Discussions with the licensee revealed that in August 1976, a 12" extraction line had failed due to steam erosion at a weld. The erosion was attributed to a misaligned backing ring which caused eddy currents in the steam flow.

At that time, the licensee initiated an informal, undocumented ultrasonic (UT) thickness examination program to detect similar areas of erosion degradation.

In 1979 an Oconee Unit 3 24" steam extraction elbow, identical to the one which ruptured on Unit 2, developed a small leak. Analysis revealed that the leak was attributable to steam erosion.

Subsequent to the 1979 event, the licensee formalized their UT thickness inspection program in procedure MP-0-B-3005-06, " Procedure for Periodic Inspection of Extraction Piping Wall Th'ckness." The procedure required only that the measurements be performed 90 apart around the pipe but did not specify a grid map nor location of the measurements, such that subsequent inspection had no substantial correlation to the preitous inspections.

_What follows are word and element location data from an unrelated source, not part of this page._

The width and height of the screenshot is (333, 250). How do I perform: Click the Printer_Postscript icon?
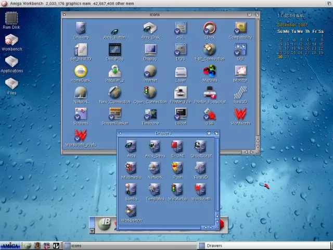[209, 94]
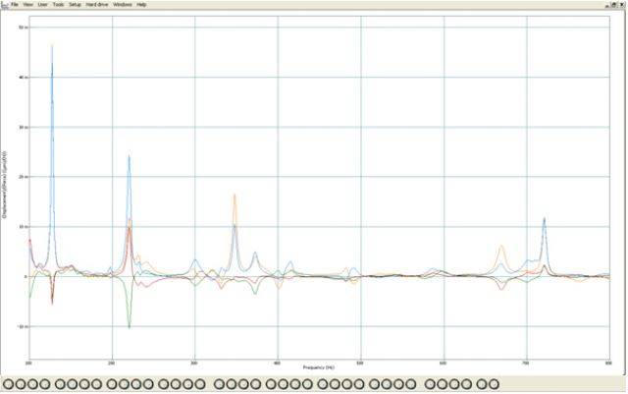The image size is (628, 394).
Task: Click the green downward dip near 220 Hz
Action: tap(129, 326)
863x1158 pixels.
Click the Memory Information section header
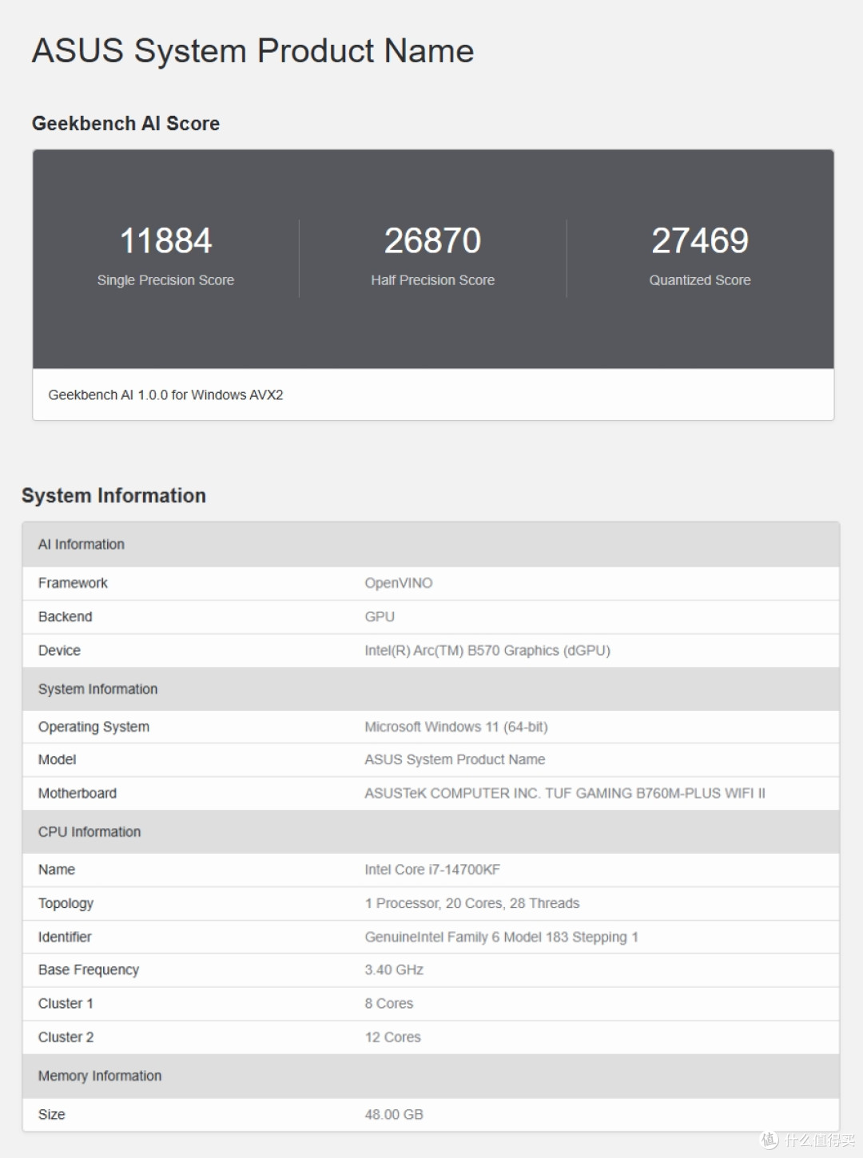pos(431,1076)
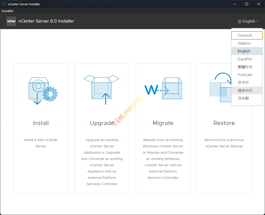Click the Migrate Windows-to-box icon
Viewport: 265px width, 215px height.
(x=163, y=89)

Subsequent to the current extraction line failure, the licensee inspected fifteen extraction line fittings on Oconee Units one and two. A detailed 4"x4" grid map was marked on the areas being examined, providing for test correlation / comparison and more detailed analysis.

A July 1, 1982 UT examination of extraction piping on Oconee unit one, which was operating at full power, revealed an area of approximately 4"x4" which had been eroded from 375 mils to 100 mils, which is below the minimum wall thickness for that schedule pipe as delineated in ANSI B31.1.0-76.

Unit power was reduced, a patch welded on, and power returned to 100%. The licensee plans to replace the elbow during the next outage of adequate duration. The licensee also plans to inspect main steam system piping upstream of the main steam stop valves on Oconee Unit 3 in July 1982.

In retrospect, the most recent failure on Oconee Unit 2 appears attributable to steam erosion which was accelerated by sustained reduced power operation resulting in lower quality steam in the line.

The licensee is currently re-evaluating their program of examination of the extraction lines.